_Document segment:_
------------------------------------------------------------------------

Lawyers like to define things before they campaign against them but I shall not try to define a degree mill. There is a continuum between the degree mill that gives you a Ph.D. by return mail in exchange for your CV and the low quality institution that requires you to do much less work than a serious programme. Inserting a tight definition somewhere along this continuum is tricky and unnecessary. What we need is a pincer movement. Governments should take action, through legislation and enforcement, to close the out-and-out scams. Quality agencies like yours should work from the other end to raise the quality bar so that poor quality institutions either improve or cease operations.

You are fortunate that one of the world's leading experts on degree mills, Dr. George Brown, is Australian and has worked on this issue for the AUQA. He did his doctorate on degree mills and is a member of an international working group on degree mills that met recently under the auspices of UNESCO and CHEA, the US Council for Higher Education Accreditation. I was most impressed by the range of his knowledge and the entertaining way in which he presents it.

Do we need new approaches to quality and standards to combat degree mills? My answer is basically no. What we must do is to use the tools we have more aggressively. There is bad news and good news.

The worst news is that in any domain where demand exceeds supply as dramatically as it does in higher education in the developing world, you will find people ready to make a quick buck. Many developing countries make the problem worse by refusing opportunities to increase supply. They could introduce fees in public institutions and so generate resources to expand them; or they could encourage private for-profit providers who would like to establish serious institutions of integrity. Few countries have the guts to do this.

The obverse of the coin is that deals are struck between the wide boys and people in power so that bogus institutions can claim political approval without bothering to present themselves to the national accreditation agency, even where one exists.

The other element of bad news is that the Internet allows the scams to be even more slippery than in the days of post-office boxes. It is easy to attempt to borrow credibility from international bodies such as UNESCO. However, the Internet is a game anyone can play and the worldwide quality establishment can do much more to use the Internet to steer people away from the scams. The international working group I referred to will probably try to catalyse some collective action in that regard.

That working group, which is an expression of a willingness to coordinate the fight against degree mills internationally, is part of the good news. Another element of good news is that governments are gradually waking up to the problem, notably the governments of those small or fragile states, such as St. Kitts, Vanuatu, and Liberia that have historically provided safe havens, or flags of convenience, to the dubious providers.

------------------------------------------------------------------------

_Dataset extract:_
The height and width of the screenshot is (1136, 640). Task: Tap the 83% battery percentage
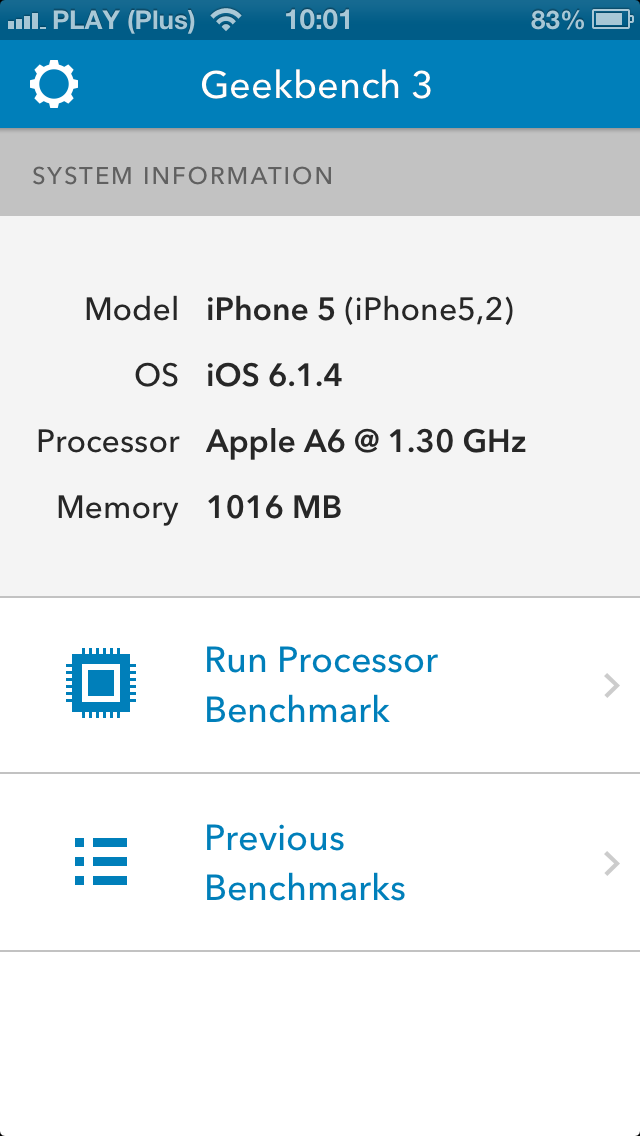coord(557,20)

------------------------------------------------------------------------

_Problem to solve:_ Reproduce word for word the part of the degree mills passage from "That working group, which" to "the dubious providers.". None of the lines are needed here.

_Correct response:_
That working group, which is an expression of a willingness to coordinate the fight against degree mills internationally, is part of the good news. Another element of good news is that governments are gradually waking up to the problem, notably the governments of those small or fragile states, such as St. Kitts, Vanuatu, and Liberia that have historically provided safe havens, or flags of convenience, to the dubious providers.